◆ Exercise requirements:
(a) Rewrite the paragraph of the addiction text that begins "In other words, what is the person getting" in shorter form, keeping its main facts.
(b) In the addiction text, what do the Buddhist hungry ghosts look like?

◆ Text:
· · · · · · ·

As a medical doctor, I have worked with some very, very addicted people. People who use heroin, cocaine, alcohol, crystal meth and every drug known to man. And these people suffer.
They lose their health, they lose their beauty, they lose their teeth, they lose their wealth, they lose Human relationship and in the end, they often lose their lives.
And yet, nothing can force them to give up their addiction. The addictions are powerful and the question is why.
If you want to understand addiction, you can’t look at what’s wrong with the addiction, you have to look at what’s right about it.
In other words, what is the person getting from the addiction that otherwise they don’t have. What addicts get is release from pain, what they get is a sense of peace, a sense of control, a sense of calmness, very, very temporarily. And thus the real question in addiction is not why the addiction, but why the pain?
Now, if you want to ask the question of why people are in pain, you can’t look at their genetics, you have to look at their lives.
And in case of my highly addicted patients, it’s very clear why they are in pain. Because they have been abused all of their lives. They began life as abused children – physically abused, neglected, abandoned over and over again. And that’s why the pain.
The Human brain develops in interaction with the environment so the kind of environment that a child has will actually shape the development of the brain.
The Buddhists have this idea of the hungry ghosts – the hungry ghosts are creatures with large empty bellies and small, scrawny necks and tiny little mouths, so they can never get enough, they can never fill this emptiness on the inside. And the addiction is all about trying to fill that emptiness from the outside.

· · · · · · ·

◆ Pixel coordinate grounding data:
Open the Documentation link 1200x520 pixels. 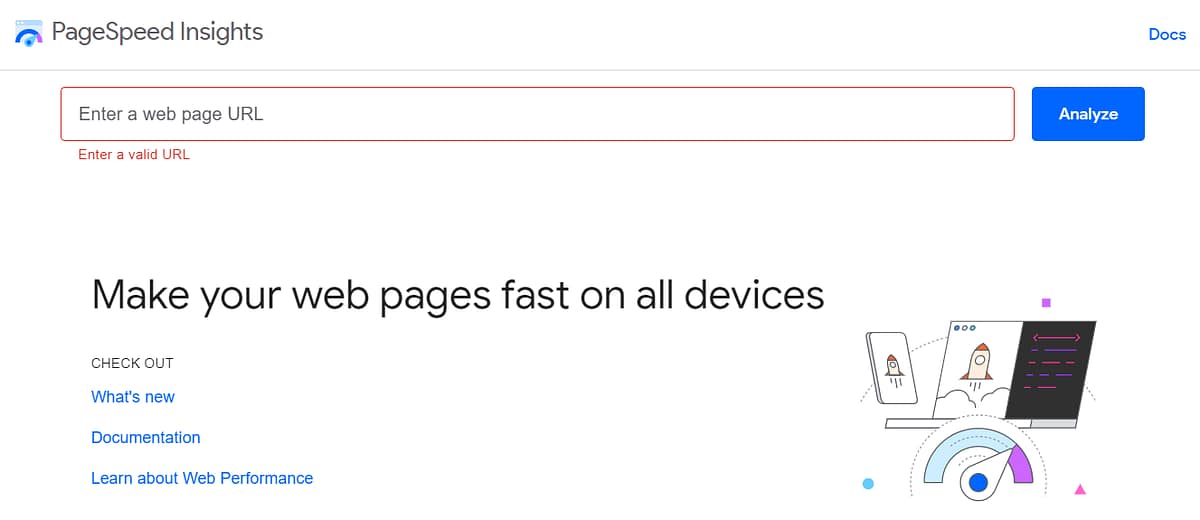pos(146,438)
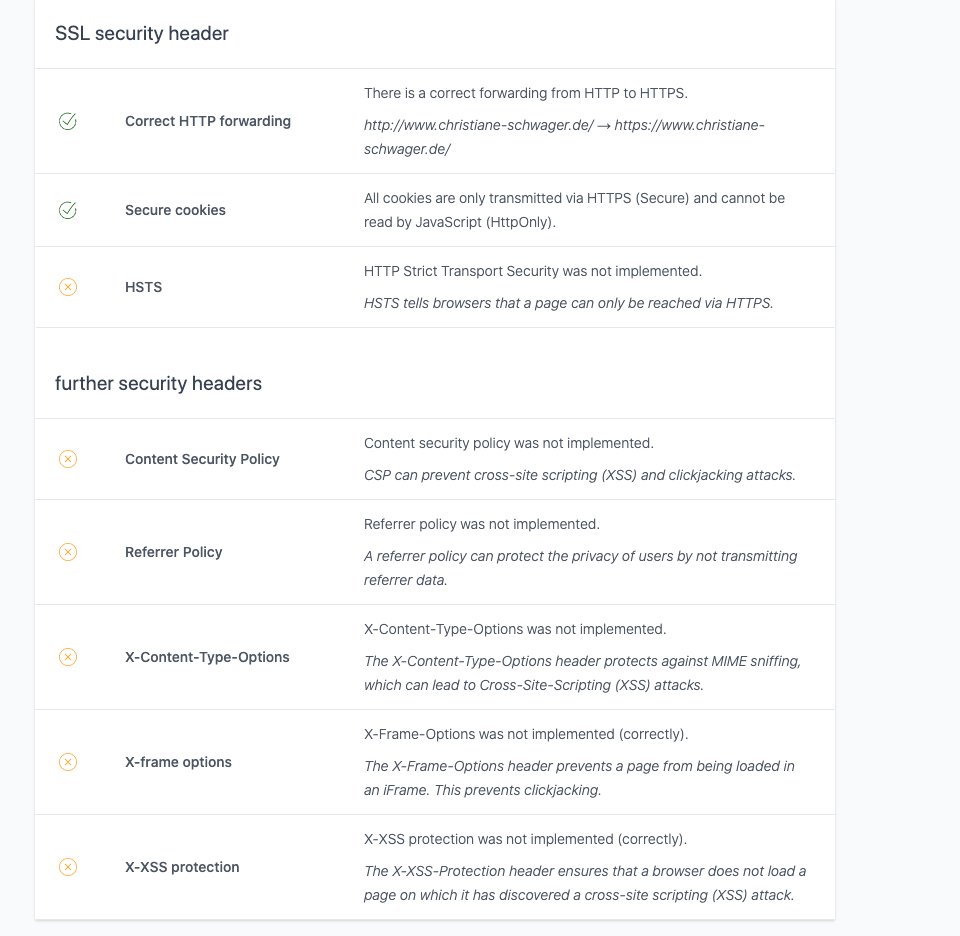The height and width of the screenshot is (936, 960).
Task: Click the HSTS row label
Action: point(144,287)
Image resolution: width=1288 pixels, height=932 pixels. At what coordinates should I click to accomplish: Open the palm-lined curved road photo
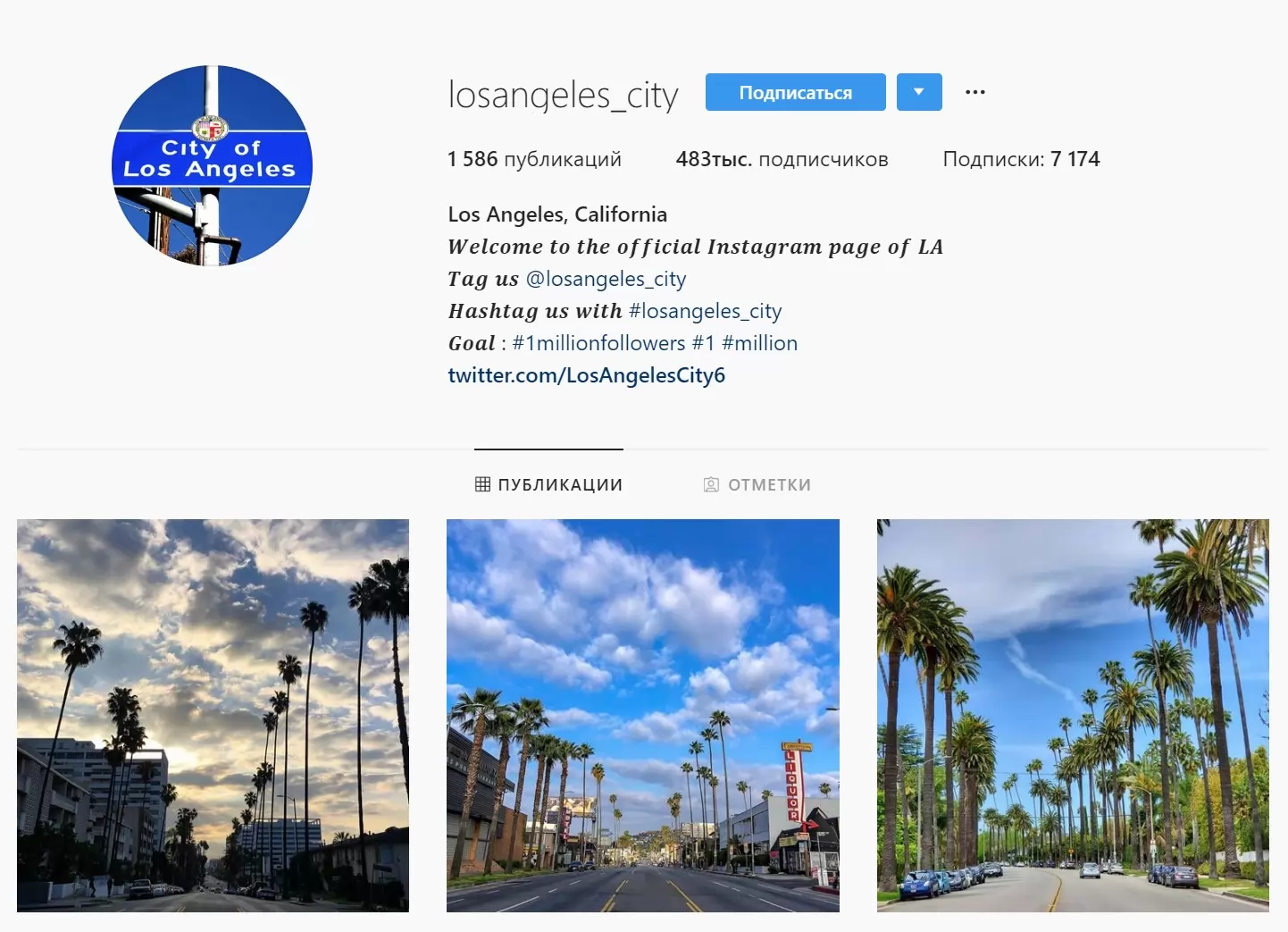(x=1073, y=716)
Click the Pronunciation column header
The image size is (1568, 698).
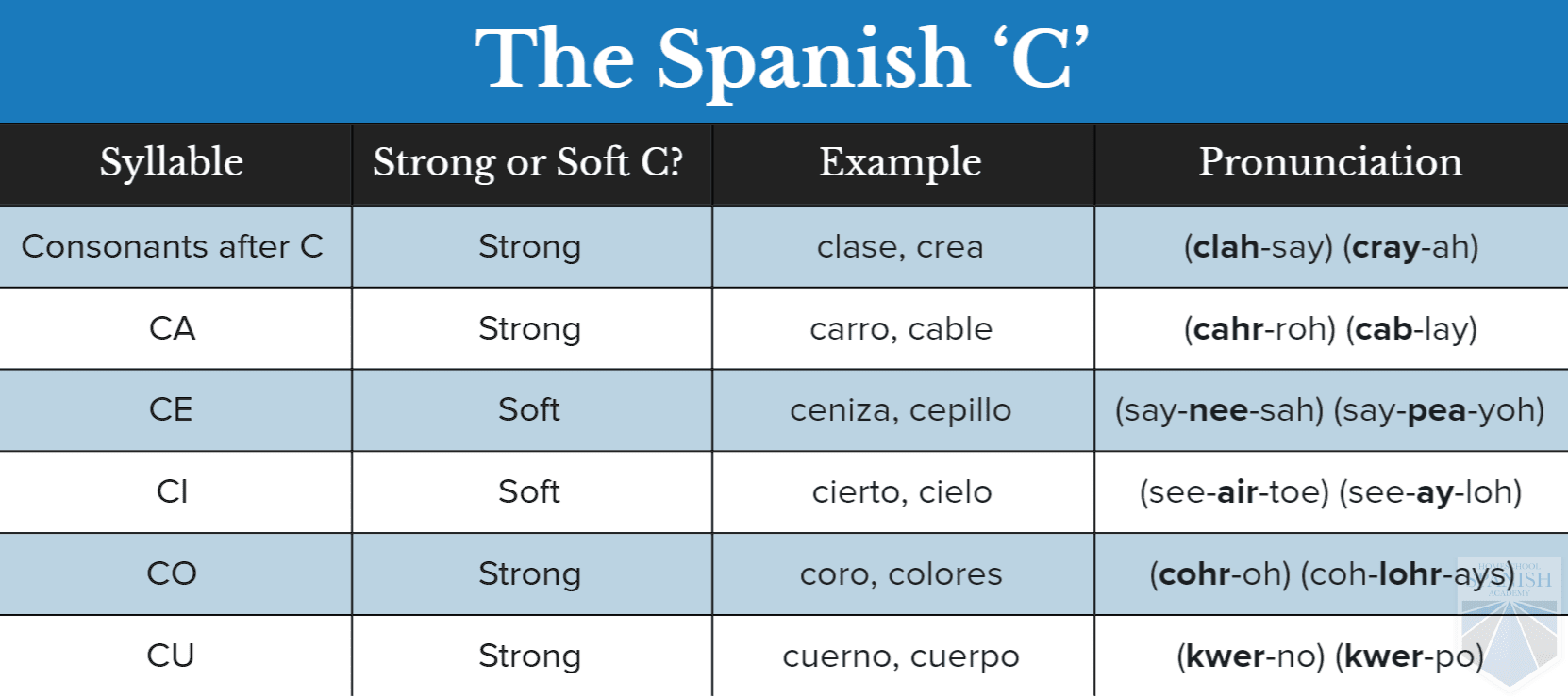(1330, 162)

· · · · · · ·

◆ Task answers:
(a) Addiction gives people what they otherwise lack: relief from pain and a very temporary sense of peace, control and calm. So the real question is not why the addiction, but why the pain.

(b) They have large empty bellies, small scrawny necks and tiny little mouths.